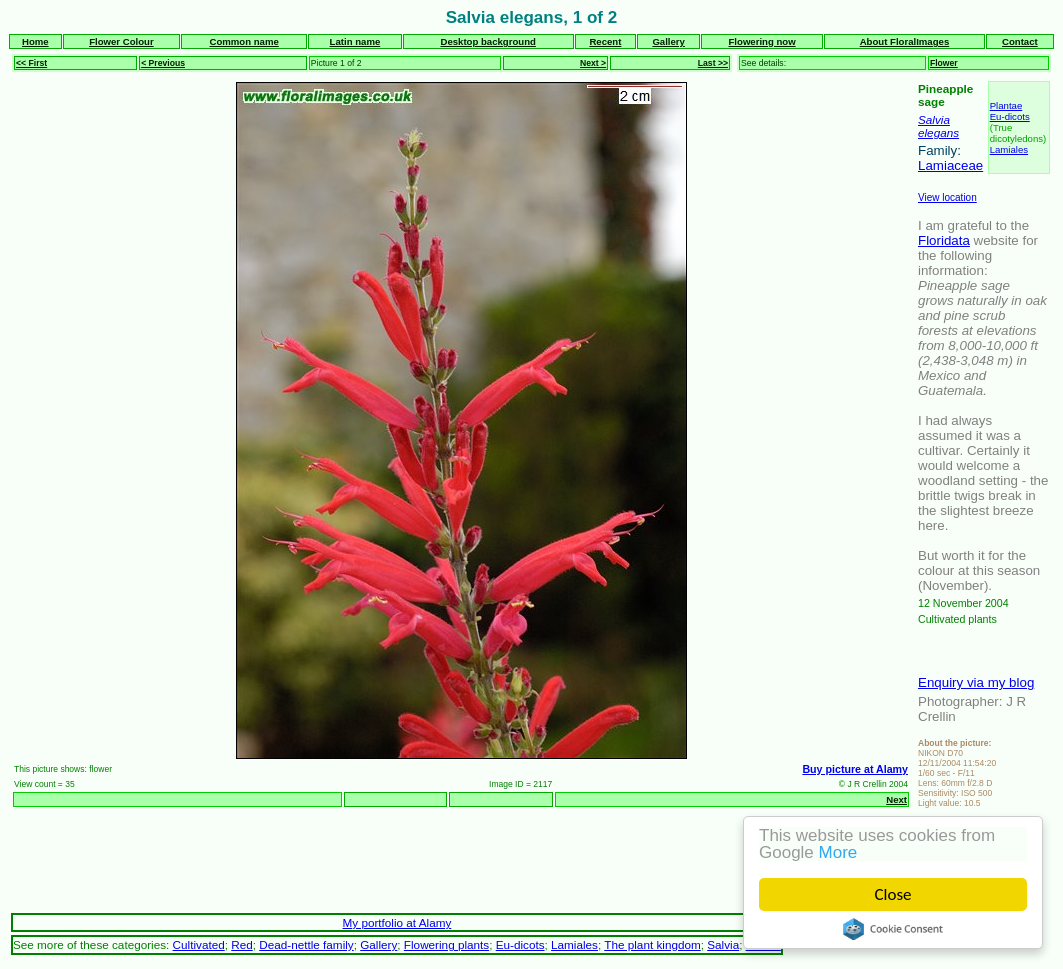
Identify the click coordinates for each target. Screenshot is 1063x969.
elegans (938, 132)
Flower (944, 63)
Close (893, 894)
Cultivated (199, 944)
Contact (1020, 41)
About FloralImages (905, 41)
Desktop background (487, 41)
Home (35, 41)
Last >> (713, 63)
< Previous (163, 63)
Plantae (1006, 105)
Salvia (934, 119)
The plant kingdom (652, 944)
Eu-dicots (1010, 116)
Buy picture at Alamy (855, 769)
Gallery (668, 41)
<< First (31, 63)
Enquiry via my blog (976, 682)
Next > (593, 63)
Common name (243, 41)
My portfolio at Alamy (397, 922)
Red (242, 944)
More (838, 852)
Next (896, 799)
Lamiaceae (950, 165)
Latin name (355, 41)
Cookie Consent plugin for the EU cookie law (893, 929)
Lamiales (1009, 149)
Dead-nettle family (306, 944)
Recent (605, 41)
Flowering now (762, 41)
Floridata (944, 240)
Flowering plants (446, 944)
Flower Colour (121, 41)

- **Written task**
Please rewrite each line of the records above as a Markdown table with two columns, Number and Content, numbering the rows in order and skipping blank lines. Leave the pictures out.

- **Finished exercise**
| Number | Content |
|---|---|
| 1 | Identify the click coordinates for each target. Screenshot is 1063x969. |
| 2 | elegans (938, 132) |
| 3 | Flower (944, 63) |
| 4 | Close (893, 894) |
| 5 | Cultivated (199, 944) |
| 6 | Contact (1020, 41) |
| 7 | About FloralImages (905, 41) |
| 8 | Desktop background (487, 41) |
| 9 | Home (35, 41) |
| 10 | Last >> (713, 63) |
| 11 | < Previous (163, 63) |
| 12 | Plantae (1006, 105) |
| 13 | Salvia (934, 119) |
| 14 | The plant kingdom (652, 944) |
| 15 | Eu-dicots (1010, 116) |
| 16 | Buy picture at Alamy (855, 769) |
| 17 | Gallery (668, 41) |
| 18 | << First (31, 63) |
| 19 | Enquiry via my blog (976, 682) |
| 20 | Next > (593, 63) |
| 21 | Common name (243, 41) |
| 22 | My portfolio at Alamy (397, 922) |
| 23 | Red (242, 944) |
| 24 | More (838, 852) |
| 25 | Next (896, 799) |
| 26 | Lamiaceae (950, 165) |
| 27 | Latin name (355, 41) |
| 28 | Cookie Consent plugin for the EU cookie law (893, 929) |
| 29 | Lamiales (1009, 149) |
| 30 | Dead-nettle family (306, 944) |
| 31 | Recent (605, 41) |
| 32 | Flowering now (762, 41) |
| 33 | Floridata (944, 240) |
| 34 | Flowering plants (446, 944) |
| 35 | Flower Colour (121, 41) |